SPECjms2007: A Novel Benchmark and Performance Analysis Framework for Message-Oriented Middleware
by Samuel Kounev and Kai Sachs
Message-oriented middleware (MOM) is at the core of a vast number of financial services and telco applications, and is gaining increasing traction in other industries, such as manufacturing, transportation, health-care and supply chain management. There is a strong interest in the end user and analyst communities for a standardized benchmark suite for evaluating the performance and scalability of MOM.
In this article we describe SPECjms2007 - the world's first industry-standard benchmark specialized for MOM. SPECjms2007 is based on a novel application in the supply chain management domain that has been specifically designed as a representative workload scenario for evaluating the performance and scalability of MOM products.
In addition to providing standard workload and metrics for MOM performance, the benchmark provides a flexible performance analysis framework that allows users to customize the workload according to their requirements.

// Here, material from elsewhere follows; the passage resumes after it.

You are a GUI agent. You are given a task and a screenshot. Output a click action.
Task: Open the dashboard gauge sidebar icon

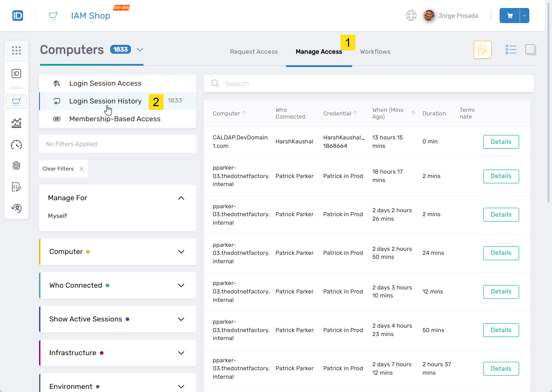click(x=16, y=145)
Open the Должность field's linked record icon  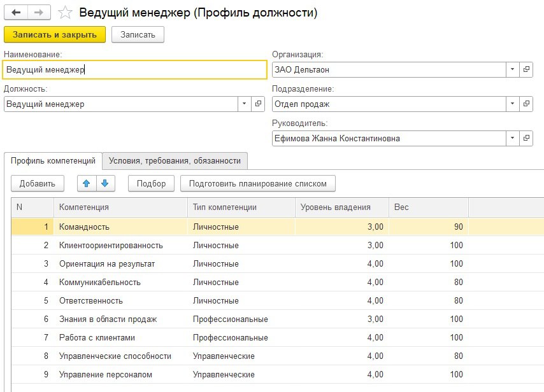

The article discusses the business scenario and workload modeled by the benchmark, as well as the benchmark design and architecture. We explain the meaning of the benchmark metrics and discuss how the various features supported by the benchmark can be exploited for in-depth performance analysis of MOM infrastructures.
Message-oriented middleware (MOM) is increasingly adopted as an enabling technology for modern event-driven applications like stock trading, event-based supply chain management, air traffic control and online auctions to name just a few. Moreover, the publish-subscribe paradigm is now used as a building block in major new software architectures and technology domains such as Enterprise Service Bus (ESB), Enterprise Application Integration (EAI), Service-Oriented Architecture (SOA) and Event-Driven Architecture (EDA). Novel messaging applications, however, pose some serious performance and scalability challenges. For example, the next generation of event-driven supply chain management based on RFID technology will be highly reliant on scalable and efficient backend systems to support the processing of acquired real-time data and its integration with enterprise applications and business processes. Large retailers, like Wal-Mart, Metro or Tesco, are expected to have throughput rates of about 60 billion messages per annum. The performance and scalability of the underlying MOM platforms used to process these messages will be of crucial importance for the successful adoption of such applications in the industry.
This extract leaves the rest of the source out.